This recipe holds a lot of favourites for me.
Thanksgiving is my favourite holiday. This is my favourite part of the meal. And this recipe comes from my favourite uncle who would make it for us every year.
I’m not sure how most families do it, but in our family Thanksgiving dinner never changed. Every year it was the same exact food in the same place. We’d get in the car and drive to Wood’s Hole to take the ferry to Martha’s Vineyard, an island off the coast of Massachusetts where Bumpy and Claire, my uncle and aunt, lived year round. The island is special all the time but is especially magical in the off-season, in the cold, the shops of Vineyard Haven decorated, with nobody but locals and wild turkeys.

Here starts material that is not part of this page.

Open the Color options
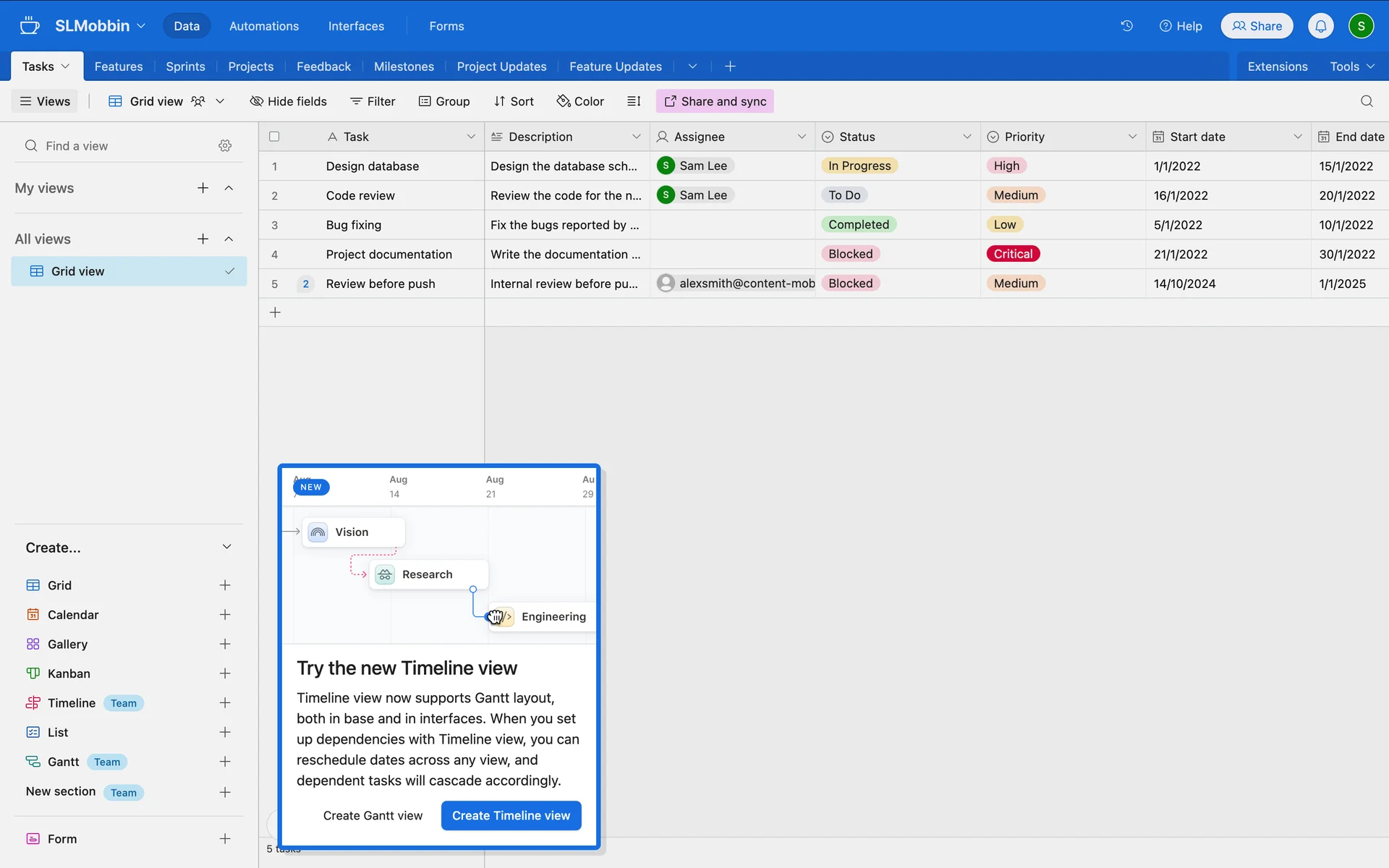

My aunt would make the pies — apple, pumpkin and pecan — with my grandma’s crust recipe and my uncle would make most everything else. (My dad would bring cases of Beaujoulais Nouveau). To this day, I still insist on making the exact same meal at Thanksgiving, just like Bumpy and Claire did when we were kids. We used to start the meal with shellfish Bumpy had dug himself, oysters Rockefeller and clams casino. Then all the classics - a huge turkey, cranberry sauce, green bean casserole, mashed potatoes, mashed yams or squash, creamed pearl onions, rolls, and, of course, stuffing, all doused in gravy made from the pan drippings.